Le but de cet article vise à offrir aux lecteurs.rices le résultat d’un travail de recherche et d’une réflexion épistémologique sur l’éducation populaire. A travers ces articles documentés vous pourrez ainsi découvrir les origines de ce mouvement, l’évolution de ses enjeux et ce que représente aujourd’hui l’éducation dans notre société.
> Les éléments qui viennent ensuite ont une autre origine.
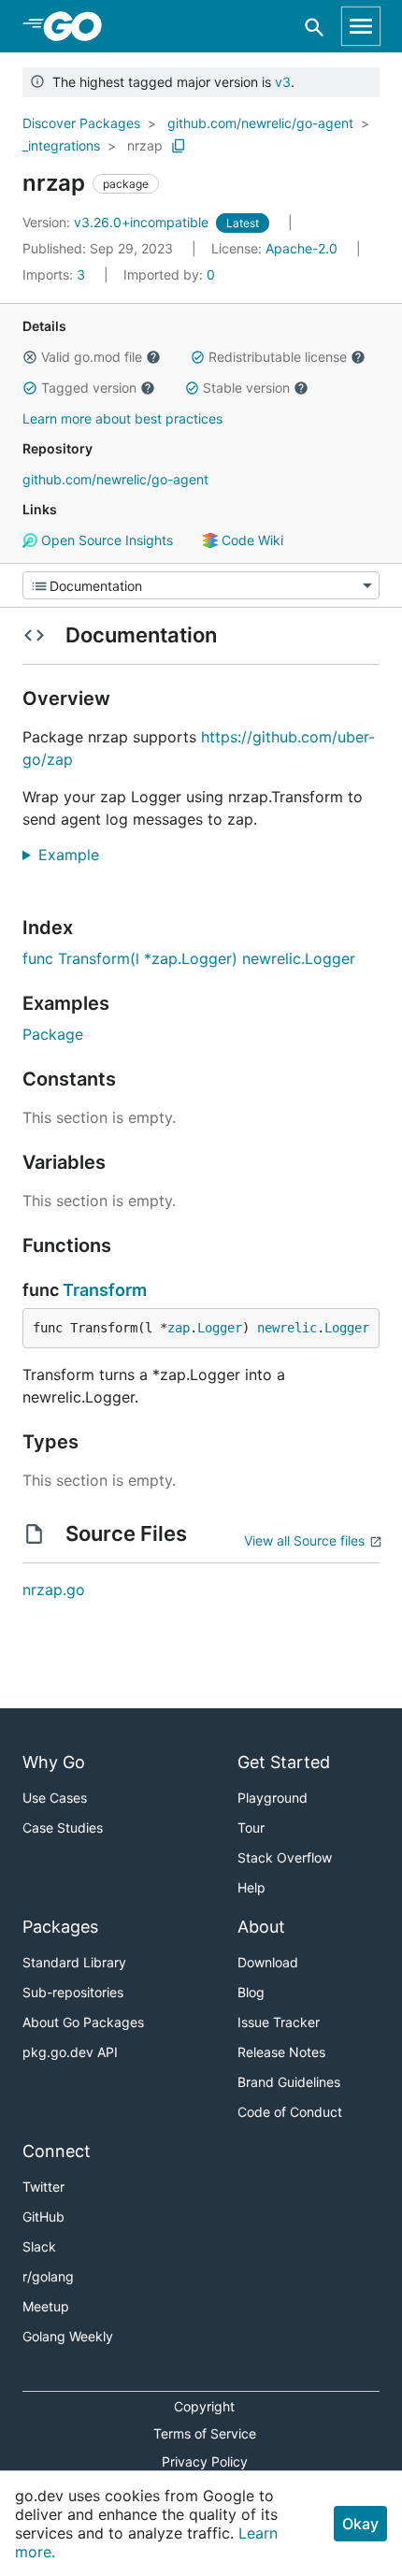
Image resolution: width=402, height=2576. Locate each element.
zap (178, 1327)
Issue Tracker (278, 2022)
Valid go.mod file (91, 357)
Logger (219, 1327)
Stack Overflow (284, 1857)
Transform (105, 1290)
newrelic (287, 1327)
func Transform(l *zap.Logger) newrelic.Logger (188, 958)
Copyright (204, 2406)
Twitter (43, 2187)
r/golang (48, 2276)
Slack (39, 2246)
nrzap (145, 145)
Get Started (283, 1762)
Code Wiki (250, 540)
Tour (251, 1827)
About (261, 1926)
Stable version (246, 388)
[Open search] (314, 26)
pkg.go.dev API (70, 2052)
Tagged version (88, 388)
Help (251, 1887)
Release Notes (281, 2052)
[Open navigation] (361, 26)
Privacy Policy (205, 2461)
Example (75, 854)
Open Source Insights (105, 540)
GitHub (43, 2216)
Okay (360, 2523)
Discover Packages (81, 123)
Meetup (45, 2306)
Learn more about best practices (122, 418)
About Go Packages (83, 2022)
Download (267, 1962)
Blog (251, 1992)
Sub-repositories (72, 1992)
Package (52, 1034)
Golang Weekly (67, 2336)
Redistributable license (278, 357)
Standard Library (74, 1962)
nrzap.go (53, 1589)
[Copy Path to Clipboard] (178, 145)
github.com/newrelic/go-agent (260, 123)
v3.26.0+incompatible (117, 222)
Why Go (53, 1762)
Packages (60, 1926)
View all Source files (304, 1540)
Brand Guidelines (288, 2082)
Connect (56, 2151)
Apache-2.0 (301, 248)
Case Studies (62, 1827)
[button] (29, 357)
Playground (272, 1798)
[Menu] (201, 585)
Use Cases (54, 1798)
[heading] (79, 26)
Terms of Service (204, 2433)
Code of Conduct (289, 2112)
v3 (283, 82)
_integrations (61, 145)
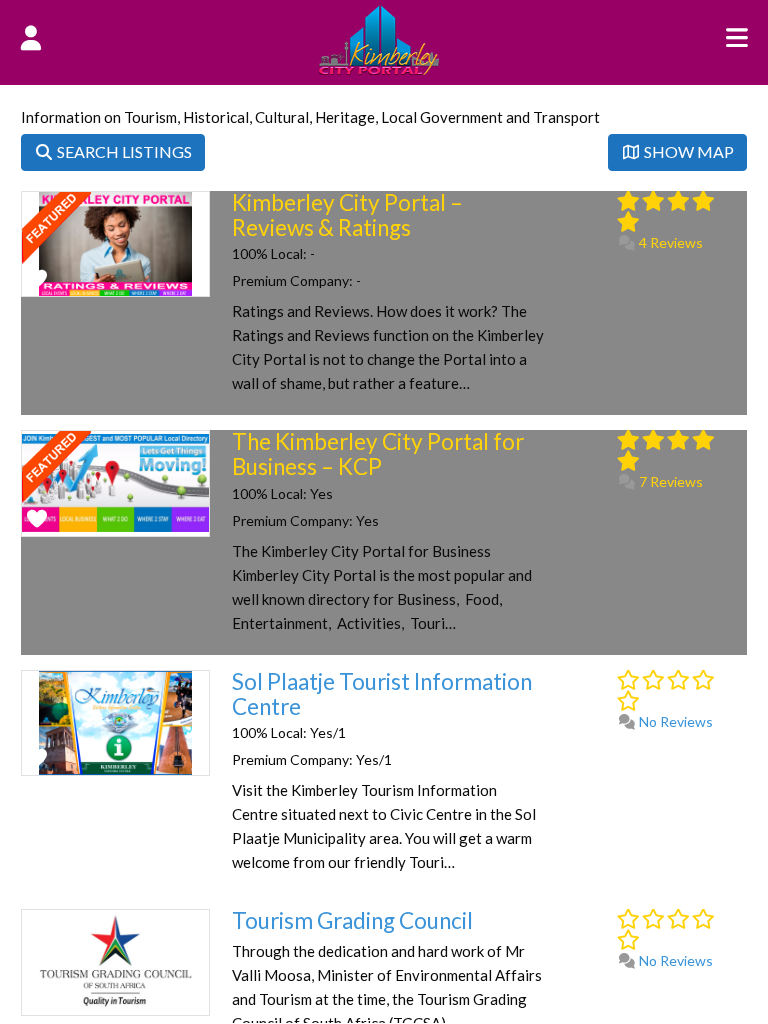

          L'émergence des Maisons de la Jeunesse et de la Culture est intimement liée à une personnalité française : André Philippe (1902-1970). Homme politique (SFIO, PSU, PS) et avocat, il fut aussi un professeur d'université (Paris et Lyon). André Philippe fut également très tôt un protestant engagé, et en ce sens il appartient à l'une des trois branches de l'éducation populaire, celle des chrétiens socialistes. Au lendemain de la seconde guerre mondiale, durant laquelle il fut également résistant, la reconstruction du pays est en marche, et pas seulement du point de vue des bâtiments. En effet il faut également penser à bâtir (ou rebâtir) la jeunesse, l'éduquer et, surtout, ne pas confier cela aux enseignants de l'éducation nationale, qui, pour certains, sont considérés comme responsables ou activistes de près ou de loin lors de la collaboration avec le régime de Vichy. C'est en 1944 qu'André Philippe décide de créer la République des jeunes, une organisation associative nationale qui a eu pour but de rassembler les syndicats de salariés et les mouvements éducatifs et de jeunesse. Cette République des jeunes est en fait une préfiguration de ce que seront, dès leur création en 1948, les Maisons de la Jeunesse et de la Culture (MJC). C'est ainsi qu'André Philippe dirigera pendant vingt ans, jusqu'en 1968, la Fédération Française des Maisons de la Jeunesse et de la Culture (FFMJC). 

          Historiquement parlant, les MJC sont en quelque sorte l'héritage de structures qui ont existé bien avant 1948 sous la Section Française de l'Internationale Ouvrière (SFIO), le Front Populaire ou bien encore le régime de Vichy. Citons par exemple le cas de Léo Lagrange, qui, en tant que sous secrétaire d'État aux sports et à l'Organisation des loisirs en 1936, fut à l'origine de l'émergence des auberges de jeunesse (et dont il fut le président pour le comité laïque), du billet populaire de congés annuels (concomitant à la naissance des congés payés), des Olympiades populaires à Barcelone (en réaction au jeux olympiques de Berlin de 1939). 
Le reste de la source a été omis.